EXP-0092026-04-08

Distribution Geometry Across Languages: Turkish as Morphological Outlier

#multilingual #distribution-geometry #turkish #attention-heads #surprisal #llm-internals #qwen #entropy #morphology

Question

How do output distribution shape, attention head specialization, and surprisal rhythm vary across languages and text genres in a multilingual LLM?

Setup

Model: Qwen2.5-7B (4-bit quantized) on RTX 3060 Ti (8 GB). 10 text samples across 5 languages (English, Portuguese, German, Turkish, Chinese) and multiple genres (news, literary, technical, dialogue, poetry, code). Five analysis parts: (A) rank-frequency profiles — rank of actual next token in model's predicted distribution; (B) distribution curvature — kurtosis, skewness, tail mass of probability distributions; (C) contextual entropy rate — loss measured at context window sizes 1/2/4/8/16/32/64/full; (D) attention head specialization — classify all 784 heads (28 layers x 28 heads) by behavior (local, global, sparse, diagonal, mixed); (E) surprisal rhythm — autocorrelation, spectral analysis, burstiness of per-token surprisal sequences.

Results

Text	Top-1 Accuracy	Top-5 Accuracy	Mean Entropy	Autocorr lag-1	Dominant Period
English code	93.4%	94.7%	0.52	+0.26	76.0 tokens
English poetry (Dylan Thomas)	82.8%	91.4%	1.13	+0.56	9.7 tokens
German news	55.4%	79.7%	2.07	-0.10	4.9 tokens
Portuguese news	52.8%	76.4%	2.24	-0.18	3.7 tokens
English dialogue	51.5%	77.3%	2.52	-0.07	16.5 tokens
English technical	50.9%	75.4%	2.25	+0.34	19.0 tokens
Chinese news	41.7%	64.6%	2.70	-0.16	3.0 tokens
English news	38.0%	62.0%	2.45	-0.04	3.3 tokens
Turkish news	37.0%	56.2%	3.69	+0.13	4.3 tokens

Key findings

Turkish is a distribution outlier across every metric: lowest top-1 accuracy (37%), highest entropy (3.69), lowest kurtosis (556 vs 610-728 for other languages), highest tail mass (0.341 outside top-10), and minimal benefit from extended context. Agglutinative morphology creates fundamentally different distribution geometry for subword-tokenized models.
Zero global attention heads exist out of 784 total.

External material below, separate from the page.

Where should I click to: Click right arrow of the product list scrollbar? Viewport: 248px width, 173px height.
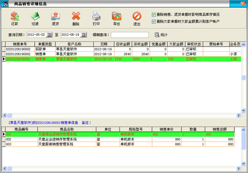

Head type distribution: 49% mixed, 29% sparse, 22% local, <1% diagonal, 0% global. 'Global reasoning' is not performed by any individual head — it emerges from layered composition of local and sparse operations.
Code and poetry are memorized, not modeled. Code (quicksort) drops from 8.8 loss at context=1 to 0.01 at full context. Poetry (Dylan Thomas) drops to 0.66 at context=32. Both hit near-zero surprisal, indicating verbatim retrieval from training data.
Information rhythm is genre-specific. Natural language (news, dialogue) shows negative surprisal autocorrelation at lag-1 to lag-2 (alternating high/low), while structured text (code, technical) shows strong positive autocorrelation (predictable clusters). Poetry has the strongest rhythmic signal (AC lag-1 = +0.56).
Context value plateaus at ~16 tokens for news text and ~32 for literary/dialogue across all languages tested. Beyond that, marginal improvement is minimal — consistent with the finding that most attention heads operate within ~30 token range.

Lesson learned

Agglutinative languages like Turkish expose fundamental limitations of subword tokenization. The model's distribution shape is qualitatively different for Turkish, not just quantitatively worse. Future work: test with byte-level models where morphological boundaries are not pre-committed by the tokenizer. Also, the 0% global heads finding suggests that benchmarks measuring 'long-range reasoning' may be testing emergent composition rather than any individual attention mechanism.

Tools used

Claude Opus 4 for experiment design and code generation. Qwen2.5-7B (4-bit) as the model under study. scipy for statistical analysis (kurtosis, skewness, entropy). numpy for spectral analysis (FFT).